Saved entries:
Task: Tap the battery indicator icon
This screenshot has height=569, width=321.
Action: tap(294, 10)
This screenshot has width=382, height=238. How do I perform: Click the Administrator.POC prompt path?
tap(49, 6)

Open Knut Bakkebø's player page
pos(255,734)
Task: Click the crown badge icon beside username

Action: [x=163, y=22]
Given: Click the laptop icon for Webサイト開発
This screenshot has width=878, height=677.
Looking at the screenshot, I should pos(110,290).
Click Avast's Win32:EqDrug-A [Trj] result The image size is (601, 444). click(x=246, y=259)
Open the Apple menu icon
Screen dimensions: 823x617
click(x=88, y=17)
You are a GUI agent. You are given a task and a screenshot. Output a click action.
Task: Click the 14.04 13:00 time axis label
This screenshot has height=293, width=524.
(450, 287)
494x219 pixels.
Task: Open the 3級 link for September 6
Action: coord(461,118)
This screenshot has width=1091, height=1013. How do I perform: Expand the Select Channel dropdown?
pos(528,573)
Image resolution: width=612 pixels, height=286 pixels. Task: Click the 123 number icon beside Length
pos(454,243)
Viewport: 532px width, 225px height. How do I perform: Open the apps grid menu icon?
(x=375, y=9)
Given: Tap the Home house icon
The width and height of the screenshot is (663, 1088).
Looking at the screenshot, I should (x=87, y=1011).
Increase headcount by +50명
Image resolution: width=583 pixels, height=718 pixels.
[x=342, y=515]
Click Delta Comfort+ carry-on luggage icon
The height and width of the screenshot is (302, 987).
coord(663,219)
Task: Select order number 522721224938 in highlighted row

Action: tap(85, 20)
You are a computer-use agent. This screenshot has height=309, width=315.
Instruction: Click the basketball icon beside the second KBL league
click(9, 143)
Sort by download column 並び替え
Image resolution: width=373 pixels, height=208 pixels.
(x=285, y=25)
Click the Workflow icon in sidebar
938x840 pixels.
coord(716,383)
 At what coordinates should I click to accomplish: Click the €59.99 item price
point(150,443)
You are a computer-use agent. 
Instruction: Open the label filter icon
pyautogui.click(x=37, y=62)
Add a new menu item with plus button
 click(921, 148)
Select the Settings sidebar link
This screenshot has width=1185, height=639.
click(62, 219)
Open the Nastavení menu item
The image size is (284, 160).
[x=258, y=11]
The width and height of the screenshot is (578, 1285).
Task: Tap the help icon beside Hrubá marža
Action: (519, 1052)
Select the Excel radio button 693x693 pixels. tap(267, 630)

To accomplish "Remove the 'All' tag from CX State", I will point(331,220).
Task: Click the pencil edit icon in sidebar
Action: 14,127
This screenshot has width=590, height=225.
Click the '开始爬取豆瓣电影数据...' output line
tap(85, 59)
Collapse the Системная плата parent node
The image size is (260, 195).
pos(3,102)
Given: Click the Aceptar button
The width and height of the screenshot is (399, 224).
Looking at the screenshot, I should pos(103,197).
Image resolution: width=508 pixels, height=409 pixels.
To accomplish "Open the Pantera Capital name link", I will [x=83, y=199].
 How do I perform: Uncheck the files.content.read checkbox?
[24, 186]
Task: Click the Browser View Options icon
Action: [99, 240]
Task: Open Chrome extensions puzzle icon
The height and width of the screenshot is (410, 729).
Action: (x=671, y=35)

■ **EXERCISE INSTRUCTIONS**
Copy the lines above exactly, beginning at the line containing "Click the '开始爬取豆瓣电影数据...' output line" and stopping at the last line.

■ **RESPONSE**
Click the '开始爬取豆瓣电影数据...' output line
tap(85, 59)
Collapse the Системная плата parent node
The image size is (260, 195).
pos(3,102)
Given: Click the Aceptar button
The width and height of the screenshot is (399, 224).
Looking at the screenshot, I should pos(103,197).
Image resolution: width=508 pixels, height=409 pixels.
To accomplish "Open the Pantera Capital name link", I will [x=83, y=199].
 How do I perform: Uncheck the files.content.read checkbox?
[24, 186]
Task: Click the Browser View Options icon
Action: [99, 240]
Task: Open Chrome extensions puzzle icon
The height and width of the screenshot is (410, 729).
Action: (x=671, y=35)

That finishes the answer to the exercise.